> **TEXT**
=== Begin Enclosure ===
Rise of the Tennis Millennial is a paradigm shift for Indian tennis

Kalyan Ashok

Published: 31 Dec 2019 2:40 PM GMT

Every era has spawned a new set of champions in world tennis. From bygone days of Don Budge, Rene Lacoste and Fred Perry to the current superstars like Roger Federer, Novak Djokovic and Rafael Nadal, great players have continually emerged and spiced up the game.

As we enter the new decade, world tennis is poised for the emergence of the Millennial Player, a new breed of champion, one who is not just young but brings a brash, bold and highly talented fresh new flavour to the game. Stefanos Tsitsipas, Daniil Medvedev, Alexander Zverev, Dominic Thiem, Nick Kyrgios and Manlio Bartoni, are some of this new generation who, in 2019, made a huge impact on men’s tennis and signalled their entry by breaking into ATP’s top 10 ranking list.

The year ending World ATP Masters final saw the title contest between Tsitsipas and Thiem, after they had vanquished Djokovic, Nadal and Federer! The ageing old guard seemed surely on the wane. It is the Millennial, whom we are going to see more often in such title contests from 2020.

Stefanos Tsitsipas and  Dominic Thiem
Stefanos Tsitsipas and Dominic Thiem( Image : 247naijanews.com)

“Yes, if you consider the World Masters final as a harbinger of change, then it is a distinct possibility and it is already happening”, says tennis master coach and game analyst, M. Krishna Kumar, who has trained hundreds of players, including at one stage, the Olympian Vishnu Vardhan. He attributes the rise of the Millennial to their approach to the game.

“This new breed of players prefer to be coached in a non-directive style and have more say in their training, they look for innovative ways to train and play with unorthodox shots. They are bold, fearless and not afraid to take risks and are ready for new challenges, they also rely heavily on tech tools to constantly upgrade their game”, says Krishna Kumar

While the tennis fans can look forward to some exciting fare from the Millennial brigade it is also pertinent to evaluate their impact on the Indian tennis landscape were our top players are struggling to make a big mark on the game.

Though, in the past decades, we have had world-class stars in doubles like Mahesh Bhupathi, Leander Paes and Rohan Bopanna, our singles players of today are stuck way behind in the rankings and their task is going to be a lot more difficult in the new era set to be dominated by the Millennial player.
=== End Enclosure ===
> **DATA SEGMENT**
=== Begin Enclosure ===
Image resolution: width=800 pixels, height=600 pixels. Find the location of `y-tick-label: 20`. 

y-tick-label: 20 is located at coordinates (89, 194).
=== End Enclosure ===
> **PROBLEM REQUIREMENTS**
Carry on the article about the rising Millennial tennis player and its meaning for Indian tennis, starting after its final sentence.

> **EXERCISE ANSWER**
Mahesh Bhupathi Leander Paes and Rohan Bopanna
Mahesh Bhupathi Leander Paes and Rohan Bopanna

The glory days of the Krishnan, Amritraj and Leander Paes era are long past and since that time we have yet to find a truly world-class singles player. While we do have hard-working players on the circuit like Sumit Nagal, Prajnesh Gunaseshwaran and Ram Kumar Ramanathan who while doing reasonably well on the Challenger circuit are yet to stamp their footprints on the ATP Tour.

None of the current crop of players is in the top 100 rankings, which calls for a strategic change in their preparation and training. The onus is equally on their coaches who need to shed the well-trodden and out-dated modes of training and alongside the players constantly strive to update their techniques and skills.

In doubles too, one needs to look beyond Leander Paes and Rohan Bopanna and build a new set of pairs. In the recent Davis Cup encounter against Pakistan, the 47-year-old veteran Leander Paes had to carry the burden of doubles tie, partnering Jeevan Nedunchezhian.

Ramkumar Ramanathan Sumit Nagal
Ramkumar Ramanathan and Sumit Nagal( Image: Tata Open Maharastra)

While it is laudable that Paes, an all-time legendary doubles player, continues to play his heart out for the country, it speaks sadly of the paucity of depth in our rankings that we continue to have to call on his services, given that he has announced his retirement post the 2020 season. It is clear that we desperately need fresh blood, keeping the long term objectives in view.

Indian players need a lot more exposure and have to play lot more tournaments on the circuit to climb the rankings chart. The All India Tennis Association (AITA) has the responsibility to develop the game in India and needs to support the players by conducting more ATP events at home and hold international level workshops for coaches.

To develop world-class tennis players is both a very demanding and costly affair. A lot needs to be done to rope in more corporate sponsors for the development of the game and also for conducting big-ticket events.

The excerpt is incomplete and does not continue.